Politics Magazine

Recalling the Story

Posted on the 06 March 2023 by Steveawiggins @stawiggins
Recalling the Story

Remembering how a story goes.  That’s one of a book’s functions, particularly if a tale’s complex.  Running a season behind, I was one of those enamored of Sleepy Hollow when it first aired from 2013 through 2017.  In fact, that was the first story that I tried to explore, somewhat academically, in the horror genre.  At the time I hadn’t realized how many spin-off media had come out, based on these new characters.  I recently read The Secret Journal of Ichabod Crane in which Alex Irvine provides the service of summarizing the first season through the conceit of the main character’s secret diary.  It has to be secret because in the series he’s never shown keeping a journal, and the title explains why we’re just finding out about this now.  (Or then, since it was published while the series was still on the air.)

Reading it reminded me of just how complex the plot was.  I suspect that’s one reason so many people were taken with it.  Week-to-week you weren’t sure where it was going.  And the plot integrated religious themes from the first episode on.  That’s what first drew me to my current research trajectory.  The show wasn’t perfect, and some plot elements grew tired after a while, but overall it was compelling.  Mixed with the natural comedy of someone from centuries past trying to learn how to get along in a rapidly technologizing world provided light moments amid the death and bloodshed.  And, of course, the pairing of the patrician but progressive white man with a young black professional in the fight against evil was novel and necessary.
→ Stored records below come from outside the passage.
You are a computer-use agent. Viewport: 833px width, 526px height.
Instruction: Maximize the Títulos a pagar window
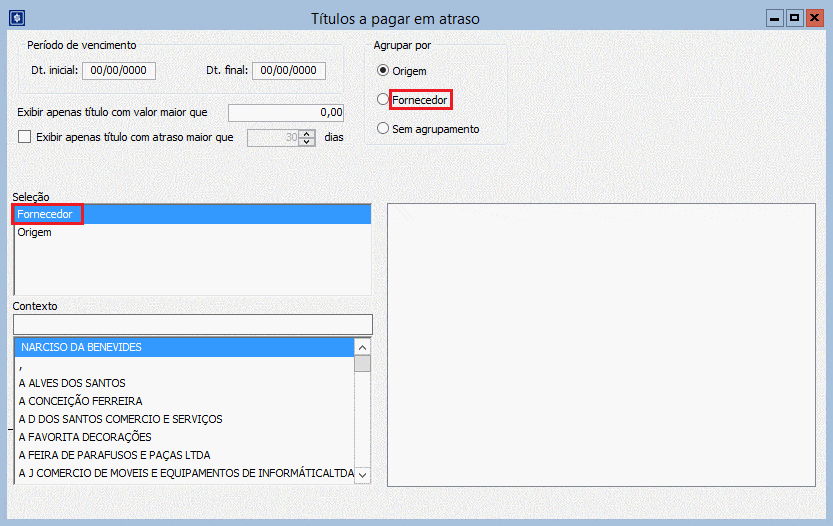coord(794,18)
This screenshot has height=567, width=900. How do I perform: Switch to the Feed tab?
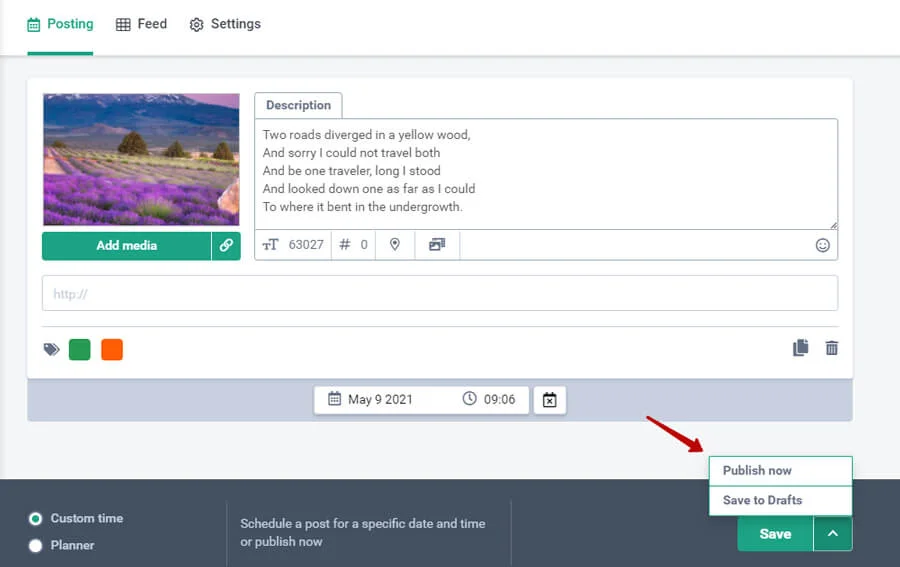141,24

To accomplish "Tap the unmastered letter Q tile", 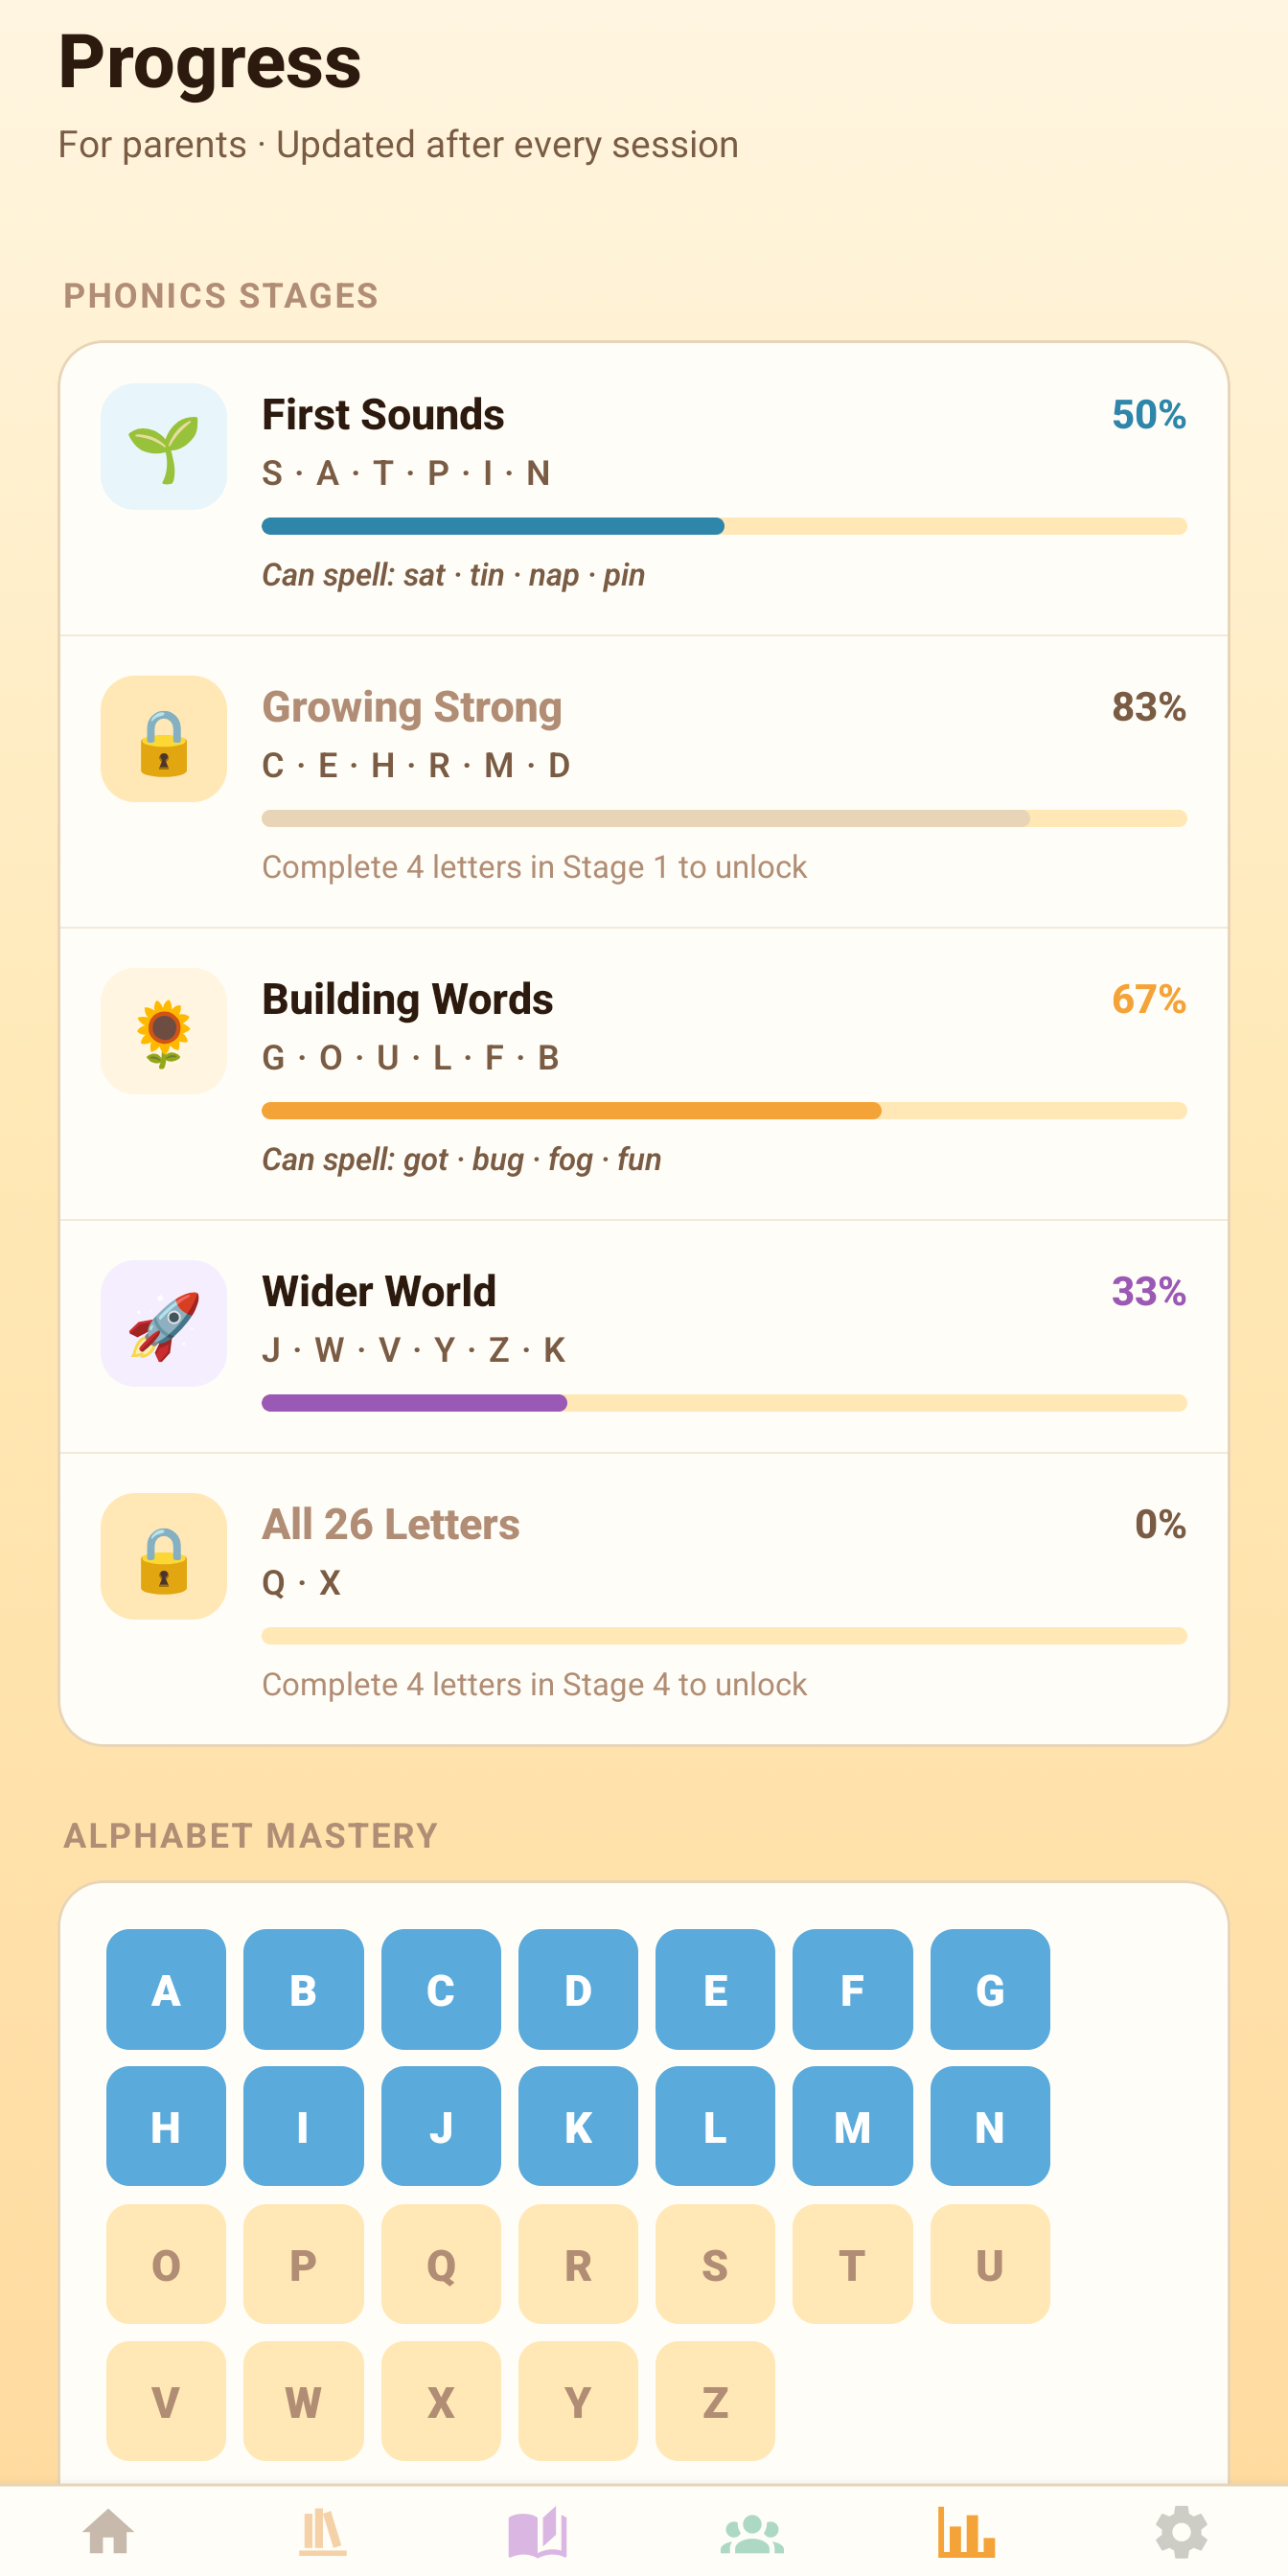I will tap(441, 2264).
Irvine’s book is rather like the novelization of a movie.  In terms of hours, however, a television series outstrips the maybe two hours of a typical film.  A lot has to be left out, including scenes in which Crane wasn’t present, although he was pretty steadily in the camera’s gaze.  Initially suspected as a criminal, he had to be kept under pretty close watch, so his was a good perspective for a journal.  Its secrecy continues the trope of hidden documents that ran throughout the series.  Another aspect was that it addressed the Hamilton era when that show was becoming immensely popular.  And Sleepy Hollow was quite literary, with references to books from early writers.  There was a lot to like about the show.  It burned itself out in four seasons, though, and after season two there would seem to be little need for any further secret journals as the story grew even more complex.  This one, however, is a good reminder of how the story goes.